[The data — start]

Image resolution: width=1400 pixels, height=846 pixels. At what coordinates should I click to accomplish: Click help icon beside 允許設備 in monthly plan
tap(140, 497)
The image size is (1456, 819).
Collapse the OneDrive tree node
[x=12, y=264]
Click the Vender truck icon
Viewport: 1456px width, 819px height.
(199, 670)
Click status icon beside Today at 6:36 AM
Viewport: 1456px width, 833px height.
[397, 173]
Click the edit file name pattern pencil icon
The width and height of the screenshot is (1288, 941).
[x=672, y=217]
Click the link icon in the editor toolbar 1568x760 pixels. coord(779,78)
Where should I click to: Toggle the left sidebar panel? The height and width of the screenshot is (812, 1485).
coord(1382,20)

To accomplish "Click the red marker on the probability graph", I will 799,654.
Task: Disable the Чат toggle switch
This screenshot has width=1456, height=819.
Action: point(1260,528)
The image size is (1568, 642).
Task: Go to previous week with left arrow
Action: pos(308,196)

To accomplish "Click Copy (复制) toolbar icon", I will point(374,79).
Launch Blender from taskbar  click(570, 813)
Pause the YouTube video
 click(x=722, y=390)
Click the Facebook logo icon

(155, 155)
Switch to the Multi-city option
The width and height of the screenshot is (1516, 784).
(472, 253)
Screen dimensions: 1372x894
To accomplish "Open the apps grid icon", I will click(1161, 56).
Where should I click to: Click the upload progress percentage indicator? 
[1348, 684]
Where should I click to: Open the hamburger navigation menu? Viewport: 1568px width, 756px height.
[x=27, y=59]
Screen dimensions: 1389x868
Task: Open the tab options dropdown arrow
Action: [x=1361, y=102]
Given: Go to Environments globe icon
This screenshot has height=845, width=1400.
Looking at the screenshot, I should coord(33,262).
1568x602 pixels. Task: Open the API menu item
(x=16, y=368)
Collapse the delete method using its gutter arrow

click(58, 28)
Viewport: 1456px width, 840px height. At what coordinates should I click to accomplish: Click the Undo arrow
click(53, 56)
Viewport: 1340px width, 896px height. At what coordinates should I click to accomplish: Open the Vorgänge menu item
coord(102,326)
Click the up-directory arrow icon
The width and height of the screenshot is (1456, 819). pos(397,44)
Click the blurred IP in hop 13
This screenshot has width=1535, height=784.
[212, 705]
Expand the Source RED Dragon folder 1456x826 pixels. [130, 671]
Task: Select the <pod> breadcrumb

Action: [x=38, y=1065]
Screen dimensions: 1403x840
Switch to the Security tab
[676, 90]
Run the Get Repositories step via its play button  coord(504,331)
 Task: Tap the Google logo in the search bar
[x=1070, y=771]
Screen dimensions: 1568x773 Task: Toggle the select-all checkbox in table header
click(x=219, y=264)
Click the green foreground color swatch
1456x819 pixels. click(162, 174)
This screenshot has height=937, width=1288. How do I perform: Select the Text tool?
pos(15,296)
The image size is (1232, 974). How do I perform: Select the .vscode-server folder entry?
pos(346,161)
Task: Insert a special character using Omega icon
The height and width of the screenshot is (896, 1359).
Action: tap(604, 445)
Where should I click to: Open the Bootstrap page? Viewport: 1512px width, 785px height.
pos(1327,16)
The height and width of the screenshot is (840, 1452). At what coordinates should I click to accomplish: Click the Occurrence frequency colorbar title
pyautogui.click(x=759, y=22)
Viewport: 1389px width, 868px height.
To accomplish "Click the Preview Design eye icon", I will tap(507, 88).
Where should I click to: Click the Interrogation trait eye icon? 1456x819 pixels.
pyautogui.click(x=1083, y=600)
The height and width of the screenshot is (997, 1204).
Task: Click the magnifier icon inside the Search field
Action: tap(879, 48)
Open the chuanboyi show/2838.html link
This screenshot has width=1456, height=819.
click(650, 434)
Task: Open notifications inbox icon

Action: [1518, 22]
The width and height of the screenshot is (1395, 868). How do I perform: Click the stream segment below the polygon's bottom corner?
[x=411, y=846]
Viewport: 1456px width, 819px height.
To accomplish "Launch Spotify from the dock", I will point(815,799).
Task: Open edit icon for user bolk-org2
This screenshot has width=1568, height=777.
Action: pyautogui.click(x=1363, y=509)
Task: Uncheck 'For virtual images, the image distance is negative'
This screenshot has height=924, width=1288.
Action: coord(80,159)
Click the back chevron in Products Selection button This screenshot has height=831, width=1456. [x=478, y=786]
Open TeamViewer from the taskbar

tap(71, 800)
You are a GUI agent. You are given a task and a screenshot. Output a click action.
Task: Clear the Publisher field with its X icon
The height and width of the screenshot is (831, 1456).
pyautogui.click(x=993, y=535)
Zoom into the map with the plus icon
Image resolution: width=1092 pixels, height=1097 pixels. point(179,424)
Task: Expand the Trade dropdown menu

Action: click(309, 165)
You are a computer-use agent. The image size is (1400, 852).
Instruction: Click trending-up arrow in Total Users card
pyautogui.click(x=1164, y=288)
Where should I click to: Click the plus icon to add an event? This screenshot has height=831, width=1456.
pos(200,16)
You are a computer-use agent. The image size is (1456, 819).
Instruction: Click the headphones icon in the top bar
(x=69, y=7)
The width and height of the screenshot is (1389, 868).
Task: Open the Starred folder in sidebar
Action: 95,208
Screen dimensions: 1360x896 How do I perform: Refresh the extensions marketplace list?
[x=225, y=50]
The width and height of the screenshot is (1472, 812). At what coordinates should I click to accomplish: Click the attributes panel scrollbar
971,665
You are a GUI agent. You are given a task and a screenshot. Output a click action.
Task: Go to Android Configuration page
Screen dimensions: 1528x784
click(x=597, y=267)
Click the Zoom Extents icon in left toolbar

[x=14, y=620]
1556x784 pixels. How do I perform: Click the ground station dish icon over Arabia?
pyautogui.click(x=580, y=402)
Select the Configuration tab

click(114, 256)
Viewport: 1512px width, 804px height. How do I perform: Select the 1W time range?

[The data — finish]

> What this task involves:
Filter the data above down to lines with the word "computer", and copy them.

> Response area:
You are a computer-use agent. The image size is (1400, 852).
You are a computer-use agent. The image size is (1456, 819).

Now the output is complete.